Because i am totaly new in Matlab, somebody must explain every detail, for me to understand. I stop in the half of you answer (1st for loop), because if i do not fully understand it, i cannot continue to the second.
Your answer, help me a lot, but also generate more questions, as i want to learn every detail. So :
You said that as j varies from 1 to n, the value of i is fixed. But what is the rule to determine which of the j and i varies and which is fixed.
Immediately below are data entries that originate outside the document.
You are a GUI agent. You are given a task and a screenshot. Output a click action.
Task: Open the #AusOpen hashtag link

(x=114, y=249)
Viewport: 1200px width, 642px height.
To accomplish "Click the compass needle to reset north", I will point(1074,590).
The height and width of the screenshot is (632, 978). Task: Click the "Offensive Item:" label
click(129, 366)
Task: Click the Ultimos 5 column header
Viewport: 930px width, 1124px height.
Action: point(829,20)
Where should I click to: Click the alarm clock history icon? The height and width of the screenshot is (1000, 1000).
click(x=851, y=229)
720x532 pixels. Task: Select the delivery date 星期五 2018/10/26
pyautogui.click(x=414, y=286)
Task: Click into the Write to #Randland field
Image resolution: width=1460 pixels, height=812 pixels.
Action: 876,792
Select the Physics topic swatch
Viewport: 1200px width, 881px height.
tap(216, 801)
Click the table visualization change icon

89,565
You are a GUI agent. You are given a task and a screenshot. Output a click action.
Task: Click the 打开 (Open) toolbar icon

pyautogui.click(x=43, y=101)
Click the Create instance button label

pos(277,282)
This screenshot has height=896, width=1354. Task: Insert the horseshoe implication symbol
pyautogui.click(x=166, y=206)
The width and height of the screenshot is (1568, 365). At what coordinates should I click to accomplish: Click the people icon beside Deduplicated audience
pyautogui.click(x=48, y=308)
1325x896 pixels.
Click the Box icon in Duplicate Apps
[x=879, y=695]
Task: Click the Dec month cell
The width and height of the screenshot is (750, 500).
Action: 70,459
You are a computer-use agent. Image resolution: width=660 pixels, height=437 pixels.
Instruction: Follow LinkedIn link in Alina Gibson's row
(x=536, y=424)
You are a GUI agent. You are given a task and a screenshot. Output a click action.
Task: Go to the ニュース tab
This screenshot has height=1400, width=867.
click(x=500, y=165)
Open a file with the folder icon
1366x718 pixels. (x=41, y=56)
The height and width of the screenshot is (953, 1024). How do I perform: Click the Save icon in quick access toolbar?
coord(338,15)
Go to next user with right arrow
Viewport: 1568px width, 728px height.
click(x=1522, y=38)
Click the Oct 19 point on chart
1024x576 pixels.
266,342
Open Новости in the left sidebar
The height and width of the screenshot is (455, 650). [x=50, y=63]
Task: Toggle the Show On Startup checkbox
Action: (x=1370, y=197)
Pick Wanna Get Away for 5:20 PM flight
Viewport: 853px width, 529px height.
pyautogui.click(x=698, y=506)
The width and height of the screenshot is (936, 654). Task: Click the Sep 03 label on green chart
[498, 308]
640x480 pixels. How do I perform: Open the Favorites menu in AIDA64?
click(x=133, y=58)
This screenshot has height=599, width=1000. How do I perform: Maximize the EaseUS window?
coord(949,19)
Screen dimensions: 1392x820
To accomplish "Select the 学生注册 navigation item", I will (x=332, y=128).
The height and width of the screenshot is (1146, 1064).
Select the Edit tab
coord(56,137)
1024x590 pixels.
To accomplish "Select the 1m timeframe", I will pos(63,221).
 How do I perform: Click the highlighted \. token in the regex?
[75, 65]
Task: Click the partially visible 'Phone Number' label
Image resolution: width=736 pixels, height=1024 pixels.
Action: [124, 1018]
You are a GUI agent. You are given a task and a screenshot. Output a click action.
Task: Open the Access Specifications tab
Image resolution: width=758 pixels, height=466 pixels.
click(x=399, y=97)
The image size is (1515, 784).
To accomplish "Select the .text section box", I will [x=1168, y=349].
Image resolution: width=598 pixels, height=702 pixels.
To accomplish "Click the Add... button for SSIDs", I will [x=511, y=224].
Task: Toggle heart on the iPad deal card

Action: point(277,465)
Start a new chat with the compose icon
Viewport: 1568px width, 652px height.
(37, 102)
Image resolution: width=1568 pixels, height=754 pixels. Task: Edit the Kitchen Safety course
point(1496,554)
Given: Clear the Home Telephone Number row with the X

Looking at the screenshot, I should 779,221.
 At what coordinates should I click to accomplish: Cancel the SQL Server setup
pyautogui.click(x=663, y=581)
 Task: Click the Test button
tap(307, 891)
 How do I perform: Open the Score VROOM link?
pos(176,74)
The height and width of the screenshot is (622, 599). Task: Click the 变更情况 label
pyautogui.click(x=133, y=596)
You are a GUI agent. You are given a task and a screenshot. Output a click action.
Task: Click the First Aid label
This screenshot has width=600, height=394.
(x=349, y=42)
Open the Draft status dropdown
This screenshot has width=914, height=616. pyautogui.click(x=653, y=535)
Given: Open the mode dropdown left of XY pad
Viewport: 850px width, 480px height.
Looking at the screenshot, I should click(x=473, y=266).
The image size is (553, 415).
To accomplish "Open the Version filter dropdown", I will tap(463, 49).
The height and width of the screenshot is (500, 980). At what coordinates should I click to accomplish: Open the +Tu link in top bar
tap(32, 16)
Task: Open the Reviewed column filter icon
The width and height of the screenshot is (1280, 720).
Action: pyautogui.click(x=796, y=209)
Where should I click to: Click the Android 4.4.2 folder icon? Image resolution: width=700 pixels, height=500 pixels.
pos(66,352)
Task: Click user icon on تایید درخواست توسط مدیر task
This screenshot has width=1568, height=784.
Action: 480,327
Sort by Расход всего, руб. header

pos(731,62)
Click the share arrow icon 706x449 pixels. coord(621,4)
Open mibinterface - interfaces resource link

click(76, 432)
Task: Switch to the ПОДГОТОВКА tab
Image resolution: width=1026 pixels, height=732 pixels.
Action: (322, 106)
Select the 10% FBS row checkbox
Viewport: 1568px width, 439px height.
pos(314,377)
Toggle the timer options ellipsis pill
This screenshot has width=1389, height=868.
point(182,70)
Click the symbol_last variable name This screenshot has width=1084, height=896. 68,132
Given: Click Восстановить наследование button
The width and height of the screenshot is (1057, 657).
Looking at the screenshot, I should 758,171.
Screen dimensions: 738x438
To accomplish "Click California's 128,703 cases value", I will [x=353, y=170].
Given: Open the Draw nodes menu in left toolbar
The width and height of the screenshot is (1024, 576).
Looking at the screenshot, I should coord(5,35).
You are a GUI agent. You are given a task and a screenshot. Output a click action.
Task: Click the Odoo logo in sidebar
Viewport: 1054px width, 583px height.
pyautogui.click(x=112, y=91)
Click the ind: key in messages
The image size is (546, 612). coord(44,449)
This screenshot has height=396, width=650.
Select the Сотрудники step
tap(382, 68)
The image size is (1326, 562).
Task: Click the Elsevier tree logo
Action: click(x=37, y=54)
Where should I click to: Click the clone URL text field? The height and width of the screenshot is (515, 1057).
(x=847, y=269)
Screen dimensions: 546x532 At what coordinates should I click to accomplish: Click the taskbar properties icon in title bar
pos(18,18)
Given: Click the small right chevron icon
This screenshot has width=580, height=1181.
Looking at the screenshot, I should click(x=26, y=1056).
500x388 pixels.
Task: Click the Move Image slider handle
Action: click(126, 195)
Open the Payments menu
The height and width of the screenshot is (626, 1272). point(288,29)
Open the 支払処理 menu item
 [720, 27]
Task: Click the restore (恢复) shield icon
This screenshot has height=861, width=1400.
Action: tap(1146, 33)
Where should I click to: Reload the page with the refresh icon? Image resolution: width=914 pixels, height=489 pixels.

I am seeing 4 cases :
% again the same a,b,n
>> a = [1 2] ;
>> b = [3 4] ;
>> n = 2 ;
% case 1
>> for i = 1 : n
for j = 1 : n
R(i) = a(j) * b(i)
end
end
R = 3 R = 6 R = 6 4 R = 6 8
% case 2
>> for i = 1 : n
for j = 1 : n
R(i) = b(j) * a(i)
end
end
R = 3 R = 4 R = 4 6 R = 4 8
% case 3
>> for i = 1 : n
for j = 1 : n
R(j) = a(j) * b(i)
end
end
R = 3 R = 3 6 R = 4 6 R = 4 8
% case 4
>> for i = 1 : n
for j = 1 : n
R(j) = b(j) * a(i)
end
end
R = 3 R = 3 4 R = 6 4 R = 6 8
Well, in the above 4 cases i have questions :
What is the role of i and j inside R() : (R(i) or R(j)). Is this, the one that determine what is fixed and what is varied (between i and j) ?
The order of a and b has a role ? I mean if it is R(j) = b(j) * a(i) or R(j) = a(i) * b(j) .
Why in the first 2 cases loop like this : one number, one number, two numbers, two numbers (R = 3 R = 4 R = 4 6 R = 4 8 and R = 3 R = 4 R = 4 6 R = 4 8, but in case 3 and 4 like this : one numb, two numb, two numb, two numb (R = 3 R = 3 6 R = 4 6 R = 4 8 and R = 3 R = 3 4 R = 6 4 R = 6 8) ?
There must be a kind of order in the loop process. I am thinging that, loop going first in the first "for", then to the second "for" and then generate the R, as it is displayed in each case. After this first result, loop reach the first "end" but do not return to the first "for". It returns to the second "for" and regenerate, again R. For the first 2 cases these 2 generations of R are both R1, that is why (i suppose), the answers begine as : one number, one number. (It overwrites it, as you allready mentioned). Then, it reach again in the first "end" and return again to the second "for" to search for n=3, and because there is no n=3, it returns to the first "for", that is now i=2, thus the new result for R is R2. Now display R1 and R2 (the 2 numbers after two first : R = 3 R = 4 R = 4 6 (1st case)) and in the last loop we get another R2 that overwrite the previous, so again we have two numbers R = 6 8 (1st case), R = 4 8 (2nd case).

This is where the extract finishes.